Web for “old school” balanced corpus

The Czech internet corpus (Spoustová and Spousta 2012) is a good example of focused web corpora built in order to gather an “old school” balanced corpus encompassing different genres and several text types.

The crawled websites are not selected automatically or at random but according to the linguists’ expert knowledge: the authors mention their “knowledge of the Czech Internet” and their experience on “web site popularity”. The whole process as well as the target websites are described as follows:

We have chosen to begin with manually selecting, crawling and cleaning particular web sites with large and good-enough-quality textual content (e.g. news servers, blog sites, young mothers discussion fora etc.).” (p. 311)

Boilerplate removal

The boilerplate removal part is specially crafted for each target, the authors speak of “manually written scripts”. Texts are picked within each website according to their knowledge. Still, as the number of documents remains too high to allow for a completely manual selection, the authors use natural language processing methods to avoid duplicates.

Workflow

Their workflow includes:

  1. download of the pages,
  2. HTML and boilerplate removal,
  3. near-duplicate removal,
  4. and finally a language detection, which does not deal with English text but rather with the distinction of Czech and Slovak variants.

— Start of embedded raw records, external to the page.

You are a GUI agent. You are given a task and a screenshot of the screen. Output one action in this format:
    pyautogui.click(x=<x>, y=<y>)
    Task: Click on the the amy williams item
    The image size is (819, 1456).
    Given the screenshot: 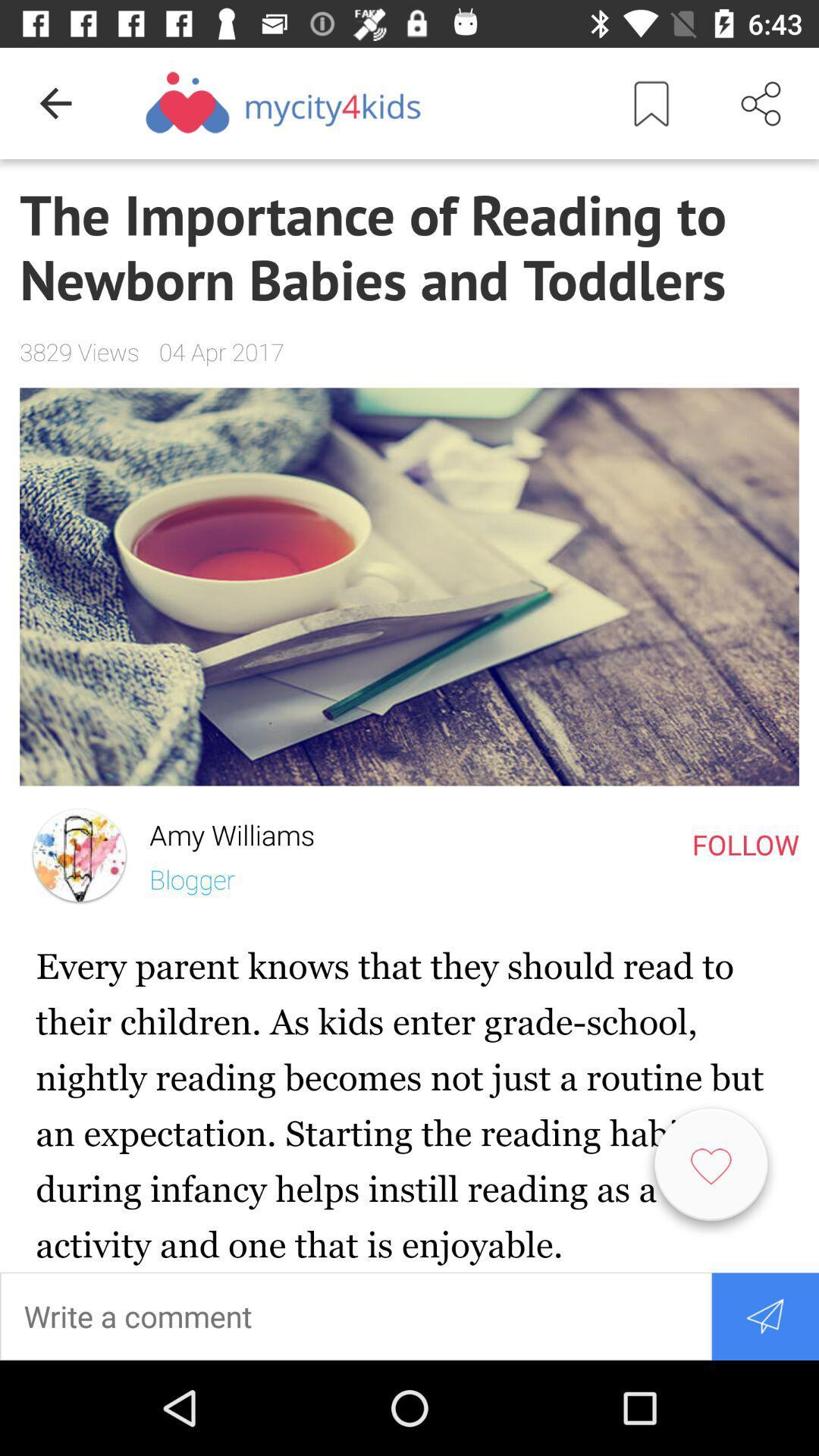 What is the action you would take?
    pyautogui.click(x=222, y=830)
    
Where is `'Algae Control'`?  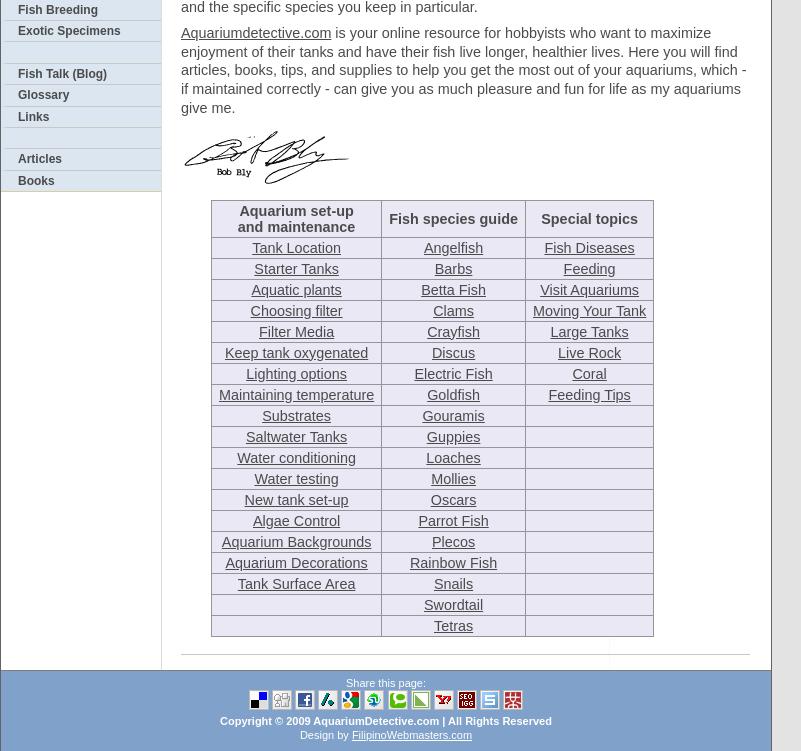
'Algae Control' is located at coordinates (295, 519).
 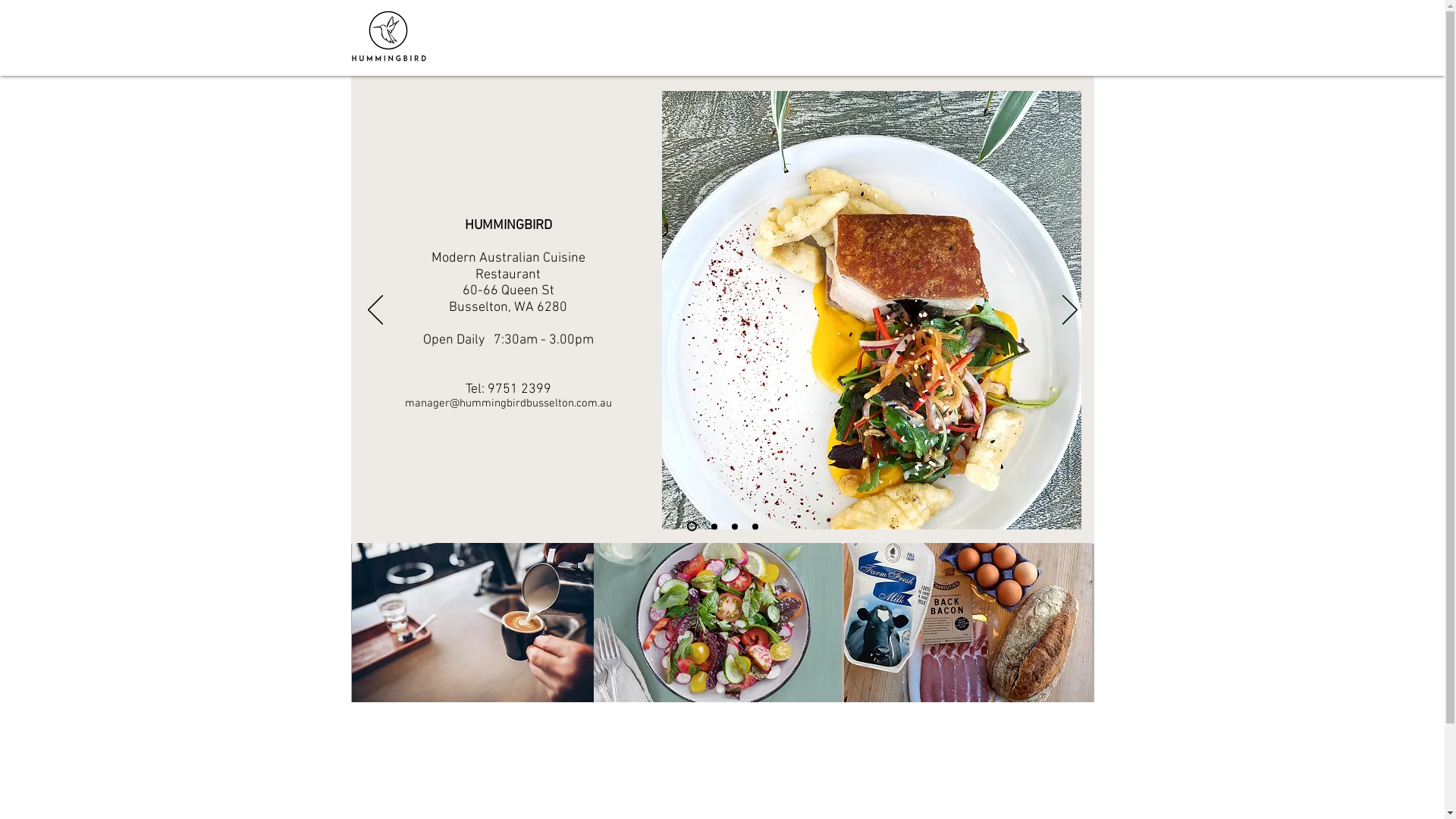 I want to click on '9751 2399', so click(x=518, y=388).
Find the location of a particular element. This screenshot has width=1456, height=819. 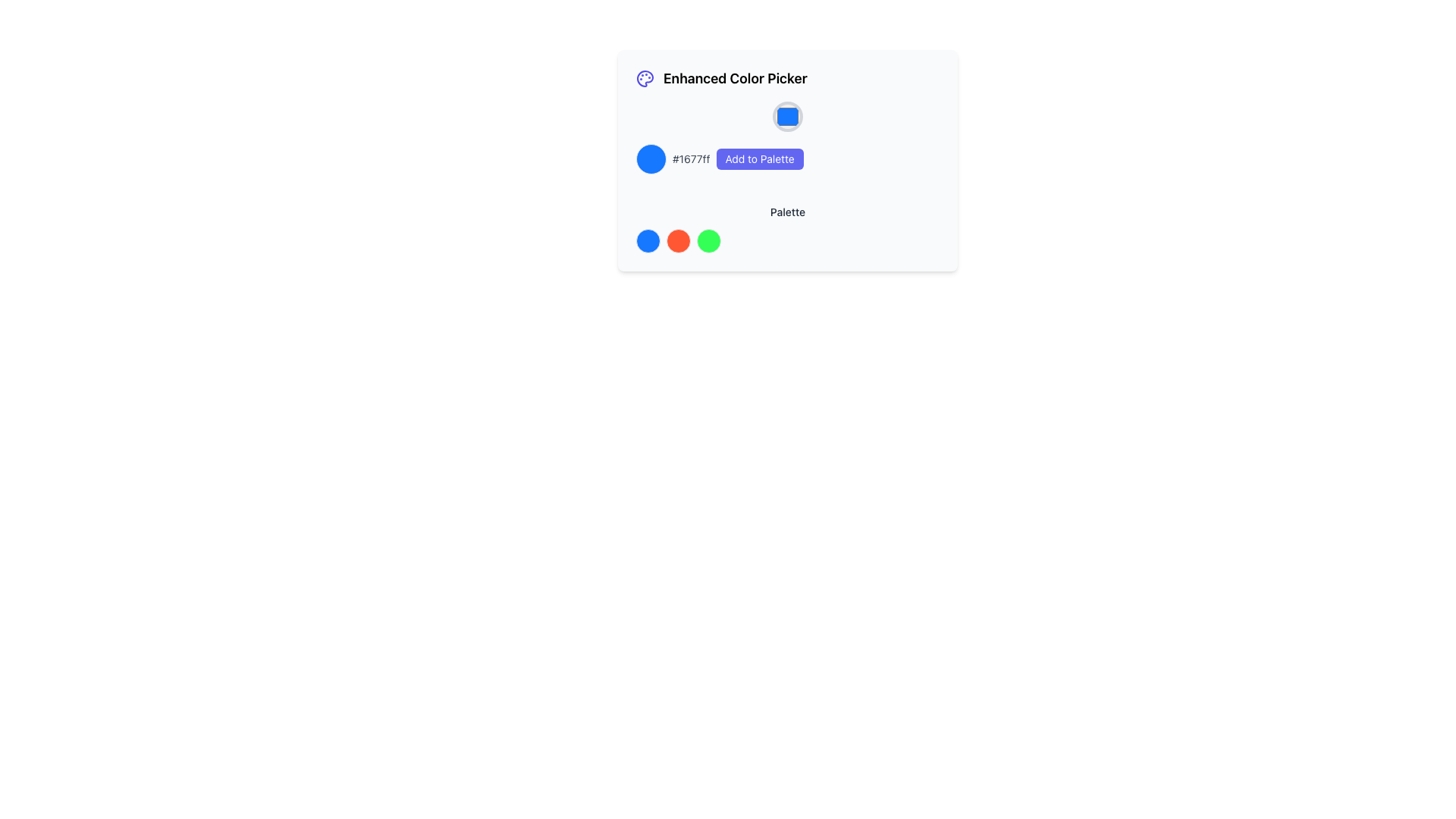

the blue selectable color circle in the Enhanced Color Picker is located at coordinates (648, 240).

Finally, they divide the corpus into three parts: articles, discussions and blogs. What they do with mixed-content is not clear:

Encouraged by the size, and also by the quality of the texts acquired from the web, we decided to compile the whole corpus only from particular, carefully selected sites, to proceed the cleaning part in the same, sophisticated manner, and to divide the corpus into three parts – articles (from news, magazines etc.), discussions (mainly standalone discussion fora, but also some comments to the articles in acceptable quality) and blogs (also diaries, stories, poetry, user film reviews).” (p. 312)

Review

There are indeed articles and blog posts which due to long comment threads are likelier to fall into the discussion category. On so-called “pure players” or “netzines” the distinction between an article and a blog post is not clear either, because of the content but also for technical reasons related to the publishing software, such as a the content management system like WordPress, which is very popular among bloggers but also sometimes used to propel static websites.

It is interesting to see that “classical” approaches to web texts seem to be valid among the corpus linguistics community, in a shift that could be associated with the “web for corpus” or “corpora from the web” approach.

The workflow replicates steps that are useful for scanned texts, with boilerplate removal somehow replacing OCR corrections. One clear advantage is the availability and quantity of the texts, another is the speed of processing, both are mentioned by the authors who are convinced that their approach can lead to further text collections. A downside is the lack of information about the decisions made during the process, which ought to be encoded as metadata and exported with the corpus, so that the boilerplate removal or the text classification process for example can be evaluated or redesigned using other tools.

Reference

Johanka Spoustová and Miroslav Spousta, “A High-Quality Web Corpus of Czech”, in Proceedings of LREC, pp. 311-315, 2012.